> [Work instructions]:
An exact, complete copy of the entries that follow is needed.

----

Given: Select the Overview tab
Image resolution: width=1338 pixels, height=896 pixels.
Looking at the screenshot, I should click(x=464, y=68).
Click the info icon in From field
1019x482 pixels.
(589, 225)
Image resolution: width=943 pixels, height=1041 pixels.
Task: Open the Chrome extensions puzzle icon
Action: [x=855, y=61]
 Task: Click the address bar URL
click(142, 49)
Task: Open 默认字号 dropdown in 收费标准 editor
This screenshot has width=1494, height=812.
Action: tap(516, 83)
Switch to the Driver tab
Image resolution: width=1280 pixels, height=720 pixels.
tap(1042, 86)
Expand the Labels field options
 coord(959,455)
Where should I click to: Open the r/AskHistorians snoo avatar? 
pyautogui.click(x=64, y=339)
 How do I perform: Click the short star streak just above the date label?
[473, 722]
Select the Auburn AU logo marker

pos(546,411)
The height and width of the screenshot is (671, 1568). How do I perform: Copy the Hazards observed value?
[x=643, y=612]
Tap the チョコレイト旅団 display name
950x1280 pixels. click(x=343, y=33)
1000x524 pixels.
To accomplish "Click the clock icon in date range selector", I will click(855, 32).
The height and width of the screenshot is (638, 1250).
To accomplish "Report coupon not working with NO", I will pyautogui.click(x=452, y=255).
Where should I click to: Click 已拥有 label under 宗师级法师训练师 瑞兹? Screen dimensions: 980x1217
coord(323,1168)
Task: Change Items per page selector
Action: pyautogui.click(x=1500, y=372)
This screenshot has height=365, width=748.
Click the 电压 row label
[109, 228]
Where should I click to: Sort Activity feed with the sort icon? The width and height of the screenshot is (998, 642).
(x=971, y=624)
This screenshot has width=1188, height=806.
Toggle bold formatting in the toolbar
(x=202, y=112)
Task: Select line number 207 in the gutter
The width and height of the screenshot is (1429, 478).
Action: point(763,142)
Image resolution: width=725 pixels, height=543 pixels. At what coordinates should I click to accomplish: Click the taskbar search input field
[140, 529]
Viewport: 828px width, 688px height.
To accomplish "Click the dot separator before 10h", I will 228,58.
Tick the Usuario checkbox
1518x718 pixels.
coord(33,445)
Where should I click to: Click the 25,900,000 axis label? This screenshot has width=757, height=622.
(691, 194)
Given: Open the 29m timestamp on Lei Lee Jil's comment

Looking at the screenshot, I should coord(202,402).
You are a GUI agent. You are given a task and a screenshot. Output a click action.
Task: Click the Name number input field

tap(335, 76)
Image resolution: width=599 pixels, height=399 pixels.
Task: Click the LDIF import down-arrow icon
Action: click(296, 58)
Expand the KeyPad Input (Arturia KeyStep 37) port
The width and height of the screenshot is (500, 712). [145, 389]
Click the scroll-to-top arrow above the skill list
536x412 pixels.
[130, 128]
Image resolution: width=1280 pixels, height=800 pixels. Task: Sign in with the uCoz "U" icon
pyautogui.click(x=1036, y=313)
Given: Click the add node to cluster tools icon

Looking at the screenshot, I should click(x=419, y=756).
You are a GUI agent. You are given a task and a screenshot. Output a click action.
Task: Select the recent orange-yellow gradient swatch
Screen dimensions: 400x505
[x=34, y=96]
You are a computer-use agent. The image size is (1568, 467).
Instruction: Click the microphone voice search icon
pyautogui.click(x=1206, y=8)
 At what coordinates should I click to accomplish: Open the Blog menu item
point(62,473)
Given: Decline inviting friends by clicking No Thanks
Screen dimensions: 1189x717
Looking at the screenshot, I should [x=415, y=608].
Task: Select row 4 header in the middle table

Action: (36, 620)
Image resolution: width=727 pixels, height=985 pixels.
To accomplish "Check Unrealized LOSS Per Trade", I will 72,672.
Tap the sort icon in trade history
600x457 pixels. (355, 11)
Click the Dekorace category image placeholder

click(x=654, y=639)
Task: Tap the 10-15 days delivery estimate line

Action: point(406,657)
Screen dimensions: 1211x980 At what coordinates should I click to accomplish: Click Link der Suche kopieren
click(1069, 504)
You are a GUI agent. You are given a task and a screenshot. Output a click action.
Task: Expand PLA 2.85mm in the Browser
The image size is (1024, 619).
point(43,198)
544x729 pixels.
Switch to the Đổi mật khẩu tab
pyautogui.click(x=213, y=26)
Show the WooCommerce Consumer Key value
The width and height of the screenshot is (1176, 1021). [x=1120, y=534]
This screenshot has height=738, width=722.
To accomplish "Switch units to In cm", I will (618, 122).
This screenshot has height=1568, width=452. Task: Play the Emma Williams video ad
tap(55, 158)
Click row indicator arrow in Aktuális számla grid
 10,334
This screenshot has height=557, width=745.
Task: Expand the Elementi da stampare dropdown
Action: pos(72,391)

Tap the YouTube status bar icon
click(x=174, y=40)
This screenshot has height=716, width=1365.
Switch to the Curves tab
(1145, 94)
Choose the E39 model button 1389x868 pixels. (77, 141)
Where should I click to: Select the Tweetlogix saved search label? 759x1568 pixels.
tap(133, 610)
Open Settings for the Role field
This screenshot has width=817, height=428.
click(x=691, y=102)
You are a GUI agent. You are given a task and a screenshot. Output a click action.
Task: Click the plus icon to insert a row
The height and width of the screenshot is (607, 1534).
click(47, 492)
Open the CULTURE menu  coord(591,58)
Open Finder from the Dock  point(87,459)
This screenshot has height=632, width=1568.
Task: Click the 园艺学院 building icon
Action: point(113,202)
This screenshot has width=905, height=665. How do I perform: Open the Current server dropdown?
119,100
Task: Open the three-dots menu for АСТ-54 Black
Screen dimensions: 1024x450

----

> [Output for this exercise]:
Given: Select the Overview tab
Image resolution: width=1338 pixels, height=896 pixels.
Looking at the screenshot, I should click(x=464, y=68).
Click the info icon in From field
1019x482 pixels.
(589, 225)
Image resolution: width=943 pixels, height=1041 pixels.
Task: Open the Chrome extensions puzzle icon
Action: [x=855, y=61]
 Task: Click the address bar URL
click(142, 49)
Task: Open 默认字号 dropdown in 收费标准 editor
This screenshot has width=1494, height=812.
Action: tap(516, 83)
Switch to the Driver tab
Image resolution: width=1280 pixels, height=720 pixels.
tap(1042, 86)
Expand the Labels field options
 coord(959,455)
Where should I click to: Open the r/AskHistorians snoo avatar? 
pyautogui.click(x=64, y=339)
 How do I perform: Click the short star streak just above the date label?
[473, 722]
Select the Auburn AU logo marker

pos(546,411)
The height and width of the screenshot is (671, 1568). How do I perform: Copy the Hazards observed value?
[x=643, y=612]
Tap the チョコレイト旅団 display name
950x1280 pixels. click(x=343, y=33)
1000x524 pixels.
To accomplish "Click the clock icon in date range selector", I will click(855, 32).
The height and width of the screenshot is (638, 1250).
To accomplish "Report coupon not working with NO", I will pyautogui.click(x=452, y=255).
Where should I click to: Click 已拥有 label under 宗师级法师训练师 瑞兹? Screen dimensions: 980x1217
coord(323,1168)
Task: Change Items per page selector
Action: pyautogui.click(x=1500, y=372)
This screenshot has height=365, width=748.
Click the 电压 row label
[109, 228]
Where should I click to: Sort Activity feed with the sort icon? The width and height of the screenshot is (998, 642).
(x=971, y=624)
This screenshot has width=1188, height=806.
Toggle bold formatting in the toolbar
(x=202, y=112)
Task: Select line number 207 in the gutter
The width and height of the screenshot is (1429, 478).
Action: point(763,142)
Image resolution: width=725 pixels, height=543 pixels. At what coordinates should I click to accomplish: Click the taskbar search input field
[140, 529]
Viewport: 828px width, 688px height.
To accomplish "Click the dot separator before 10h", I will 228,58.
Tick the Usuario checkbox
1518x718 pixels.
coord(33,445)
Where should I click to: Click the 25,900,000 axis label? This screenshot has width=757, height=622.
(691, 194)
Given: Open the 29m timestamp on Lei Lee Jil's comment

Looking at the screenshot, I should coord(202,402).
You are a GUI agent. You are given a task and a screenshot. Output a click action.
Task: Click the Name number input field

tap(335, 76)
Image resolution: width=599 pixels, height=399 pixels.
Task: Click the LDIF import down-arrow icon
Action: click(296, 58)
Expand the KeyPad Input (Arturia KeyStep 37) port
The width and height of the screenshot is (500, 712). [145, 389]
Click the scroll-to-top arrow above the skill list
536x412 pixels.
[130, 128]
Image resolution: width=1280 pixels, height=800 pixels. Task: Sign in with the uCoz "U" icon
pyautogui.click(x=1036, y=313)
Given: Click the add node to cluster tools icon

Looking at the screenshot, I should click(x=419, y=756).
You are a GUI agent. You are given a task and a screenshot. Output a click action.
Task: Select the recent orange-yellow gradient swatch
Screen dimensions: 400x505
[x=34, y=96]
You are a computer-use agent. The image size is (1568, 467).
Instruction: Click the microphone voice search icon
pyautogui.click(x=1206, y=8)
 At what coordinates should I click to accomplish: Open the Blog menu item
point(62,473)
Given: Decline inviting friends by clicking No Thanks
Screen dimensions: 1189x717
Looking at the screenshot, I should [x=415, y=608].
Task: Select row 4 header in the middle table

Action: (36, 620)
Image resolution: width=727 pixels, height=985 pixels.
To accomplish "Check Unrealized LOSS Per Trade", I will 72,672.
Tap the sort icon in trade history
600x457 pixels. (355, 11)
Click the Dekorace category image placeholder

click(x=654, y=639)
Task: Tap the 10-15 days delivery estimate line

Action: point(406,657)
Screen dimensions: 1211x980 At what coordinates should I click to accomplish: Click Link der Suche kopieren
click(1069, 504)
You are a GUI agent. You are given a task and a screenshot. Output a click action.
Task: Expand PLA 2.85mm in the Browser
The image size is (1024, 619).
point(43,198)
544x729 pixels.
Switch to the Đổi mật khẩu tab
pyautogui.click(x=213, y=26)
Show the WooCommerce Consumer Key value
The width and height of the screenshot is (1176, 1021). [x=1120, y=534]
This screenshot has height=738, width=722.
To accomplish "Switch units to In cm", I will (618, 122).
This screenshot has height=1568, width=452. Task: Play the Emma Williams video ad
tap(55, 158)
Click row indicator arrow in Aktuális számla grid
 10,334
This screenshot has height=557, width=745.
Task: Expand the Elementi da stampare dropdown
Action: pos(72,391)

Tap the YouTube status bar icon
click(x=174, y=40)
This screenshot has height=716, width=1365.
Switch to the Curves tab
(1145, 94)
Choose the E39 model button 1389x868 pixels. (77, 141)
Where should I click to: Select the Tweetlogix saved search label? 759x1568 pixels.
tap(133, 610)
Open Settings for the Role field
This screenshot has width=817, height=428.
click(x=691, y=102)
You are a GUI agent. You are given a task and a screenshot. Output a click action.
Task: Click the plus icon to insert a row
The height and width of the screenshot is (607, 1534).
click(47, 492)
Open the CULTURE menu  coord(591,58)
Open Finder from the Dock  point(87,459)
This screenshot has height=632, width=1568.
Task: Click the 园艺学院 building icon
Action: point(113,202)
This screenshot has width=905, height=665. How do I perform: Open the Current server dropdown?
119,100
Task: Open the three-dots menu for АСТ-54 Black
Screen dimensions: 1024x450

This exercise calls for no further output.